Show all lines containing "agent" from the data below.

------ ENTRIES SHOWN ------

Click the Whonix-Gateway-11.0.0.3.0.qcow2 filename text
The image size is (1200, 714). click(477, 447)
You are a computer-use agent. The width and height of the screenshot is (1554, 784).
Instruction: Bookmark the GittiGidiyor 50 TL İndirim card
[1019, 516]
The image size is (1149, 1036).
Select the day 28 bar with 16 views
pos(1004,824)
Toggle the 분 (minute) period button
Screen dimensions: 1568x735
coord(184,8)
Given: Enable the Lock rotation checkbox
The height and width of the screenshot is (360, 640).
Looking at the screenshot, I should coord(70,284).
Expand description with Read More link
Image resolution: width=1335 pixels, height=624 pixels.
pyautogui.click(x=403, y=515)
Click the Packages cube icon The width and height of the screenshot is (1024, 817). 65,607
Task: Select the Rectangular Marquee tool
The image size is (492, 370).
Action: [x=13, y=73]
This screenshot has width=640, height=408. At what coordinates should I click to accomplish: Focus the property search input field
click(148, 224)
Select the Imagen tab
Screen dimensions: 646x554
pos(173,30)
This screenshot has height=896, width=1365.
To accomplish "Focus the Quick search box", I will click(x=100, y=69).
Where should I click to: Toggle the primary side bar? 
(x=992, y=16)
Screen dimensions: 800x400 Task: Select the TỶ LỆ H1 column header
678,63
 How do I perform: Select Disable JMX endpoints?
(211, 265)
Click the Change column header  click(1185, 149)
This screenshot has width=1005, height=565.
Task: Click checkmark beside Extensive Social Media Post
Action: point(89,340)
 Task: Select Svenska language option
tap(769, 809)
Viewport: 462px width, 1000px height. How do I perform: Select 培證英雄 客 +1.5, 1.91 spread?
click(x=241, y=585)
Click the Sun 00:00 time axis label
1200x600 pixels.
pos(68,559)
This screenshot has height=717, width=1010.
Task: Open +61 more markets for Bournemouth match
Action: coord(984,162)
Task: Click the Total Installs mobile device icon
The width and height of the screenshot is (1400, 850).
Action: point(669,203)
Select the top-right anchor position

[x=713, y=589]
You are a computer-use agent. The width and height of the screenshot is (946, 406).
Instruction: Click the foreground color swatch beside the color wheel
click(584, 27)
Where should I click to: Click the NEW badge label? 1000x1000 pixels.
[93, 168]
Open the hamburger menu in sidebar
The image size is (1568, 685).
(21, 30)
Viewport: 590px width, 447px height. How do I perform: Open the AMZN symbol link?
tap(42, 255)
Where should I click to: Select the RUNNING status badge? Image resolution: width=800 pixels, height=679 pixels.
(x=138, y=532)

------

◆ EXERCISE RESULT ◆
You are a computer-use agent. The width and height of the screenshot is (1554, 784).
You are a computer-use agent. The width and height of the screenshot is (946, 406).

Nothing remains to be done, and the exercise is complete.